One recent ruling said that “papad by whatever name it is known” remains a papad due to the raw materials used in it and its end-use. Another ruling said that the moment a papad changes size or shape, or adds new ingredients, it becomes “unfried fryums” and should attract 18% GST. That’s a whopping difference for most manufacturers, who operate on margins of just 4-5%.
“The business of papad and related products relies on agro inputs, which are not subject to GST. It is employment intensive and largely operated by SMEs, making it even more difficult for businesses to operate with ambiguities in the rulings pronounced by the AAR,” said Mani.
Input Tax Credit
Under the GST framework, there is a way to integrate the tax through tax credit. However, most of the ingredients used in making papad, such as dough and Indian spices, are categorised asagro productsand are outside the ambit of GST. As a result, manufacturers are not able to take input tax credit for the ingredients, said experts.
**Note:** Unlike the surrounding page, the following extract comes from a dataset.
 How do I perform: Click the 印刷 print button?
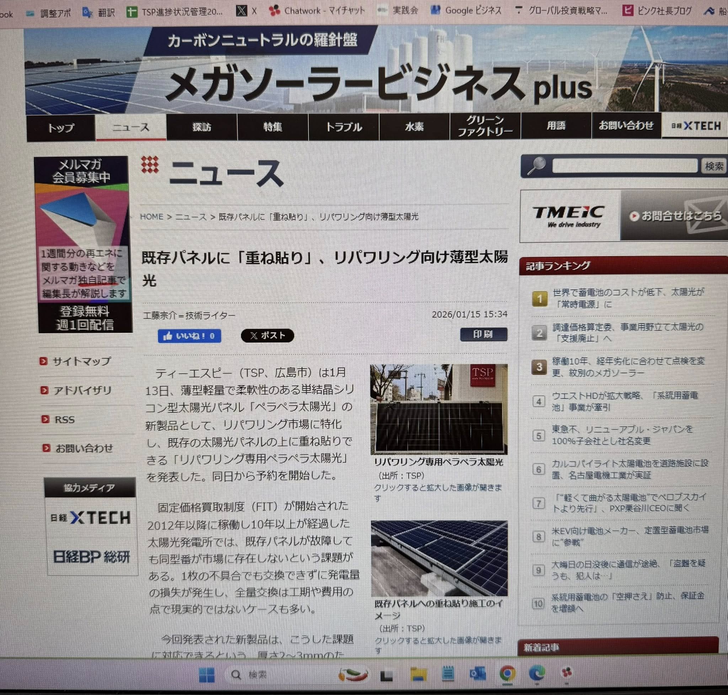click(483, 334)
Input tax credit is a mechanism whereby the tax on inputs can be set off against future tax liability.
According to culinary experts, owing to India’s vast size, often the same food item is called by different names in different states. Papad may be a prime example of this. Not only do the ingredients vary among states, often the preparation style too is a little different, they said.
This creates a problem since under the GST framework, every item is defined under Harmonized System of Nomenclature or HSN code. GST rates are determined based on the HSN code of the product. But what if a product, like papad, is called something different and prepared differently across India, asked tax experts.
The issue has arisen at a time when the government has decided to slap 18% GST on snacks while keeping the traditional snacks out of the tax net, in an attempt to give an equitable opportunity to the smaller companies.
In the past few years, several traditional SMEs that were manufacturing papad have sought to diversify their products. Many of them want to cater to the younger generation. On the other hand, the high-end organised market for snacks is dominated by large organised players – both Indian and foreign multinationals.